EndNote exports it as a text file in a new format.
Step 9: Import to Zotero
Last step is open up Zotero for Firefox, or Zotero Stand-Alone.
Click on File –> Import –> select file and click “Open”.
Import should begin immediately.
This is how the records appear afterwards in the Zotero for Firefox version:
And in the Stand-Alone version:
Problems in Importing
Note that there are some bugs with moving RIS files between EndNote and Zotero. The new version of Zotero Stand-Alone sometimes stalls out for users so that the import never completes. See recent discussion at Zotero here, here, and here.
If this happens to you, as it did to me yesterday as I tried to replicate my steps from last fall, you can either try importing the RIS file into Zotero on another computer, or download Firefox and Zotero for Firefox and repeat the import. I did the latter and successfully imported the file right away. I can sync my Zotero Stand-Alone and Zotero for Firefox.

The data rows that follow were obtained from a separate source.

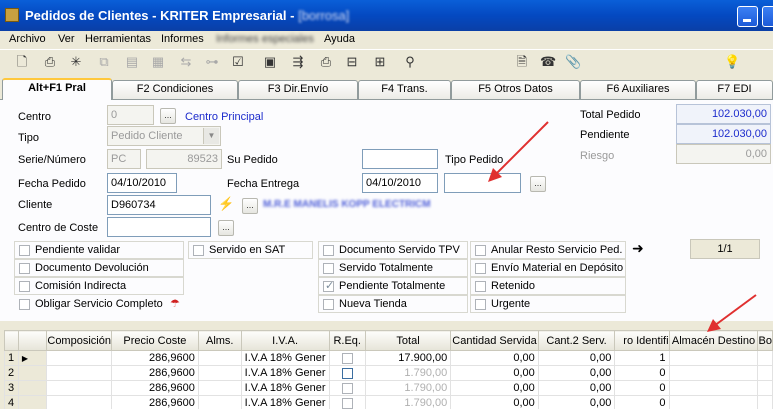  What do you see at coordinates (638, 90) in the screenshot?
I see `tab-auxiliares: F6 Auxiliares` at bounding box center [638, 90].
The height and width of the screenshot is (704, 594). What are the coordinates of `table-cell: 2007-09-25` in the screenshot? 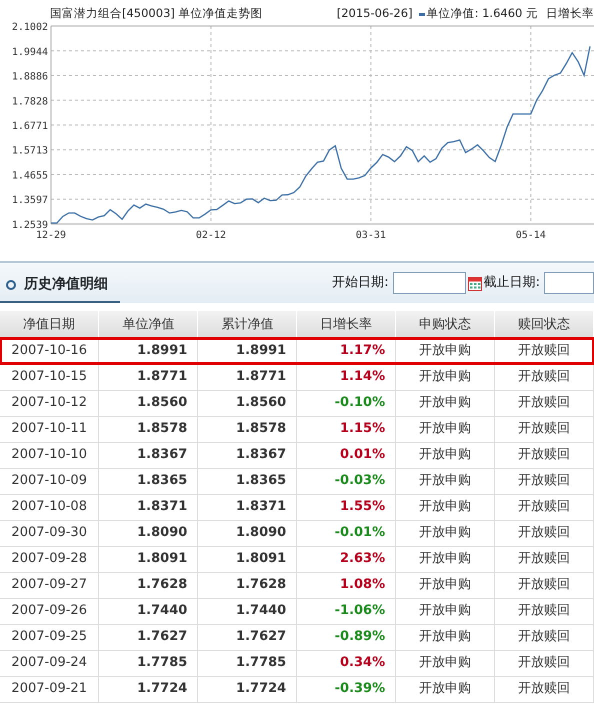 It's located at (50, 637).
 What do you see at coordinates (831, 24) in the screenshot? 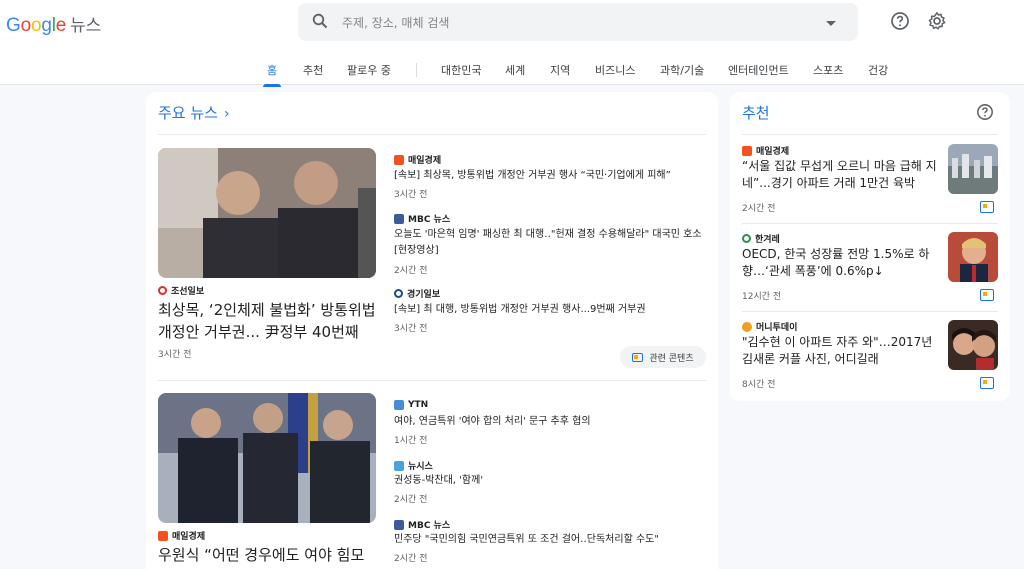
I see `search-dropdown-icon` at bounding box center [831, 24].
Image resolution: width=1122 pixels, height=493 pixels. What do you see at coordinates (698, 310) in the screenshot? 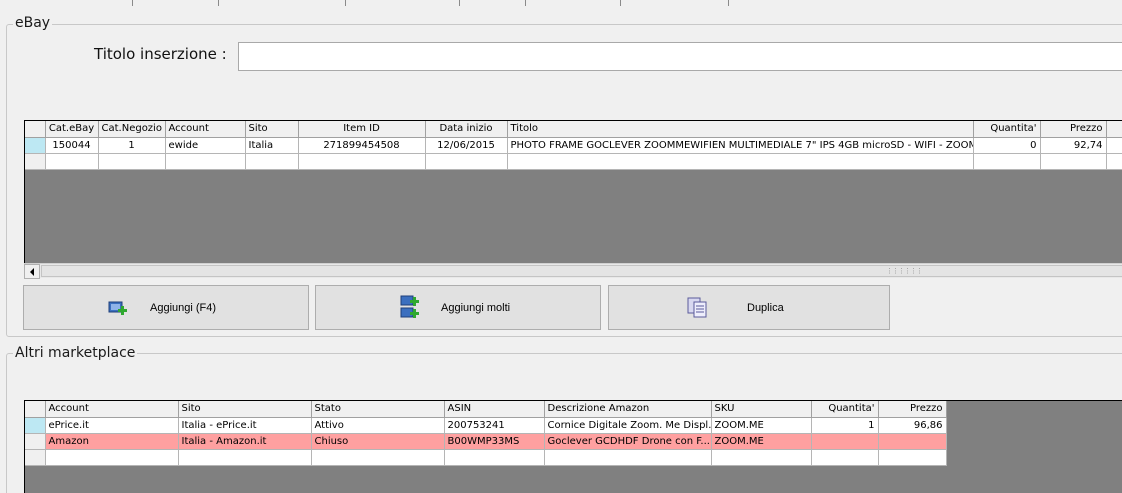
I see `duplicate-icon` at bounding box center [698, 310].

Good luck! Please comment here if you try this with or without success.
Reformatting and converting text in Excel is always fun. For a project I am working on, I am taking care to load primary sources as PDFs into Zotero, which can do a full text search in them. It’s not perfect, but it is useful to ba able to search them all at once. I also am scanning archival sources into Evernote, which is remarkably good at handwriting decipherment. I’m picking up references to place names and people this way. So in theory, if you had pdfs of all the ancient sources in Zotero, you could search by ‘Corinth’ and pull them up. That is, of course, not the same as a citation index, but could be useful for someone. There is a lot of power in these tools for people working with a limited corpus.
Richard, great idea, and I’ll mention it as I continue this series about building a library of texts. Have you had any experience using Paper Machines?
I’ll give Paper Machines a whirl. Thanks for the tip.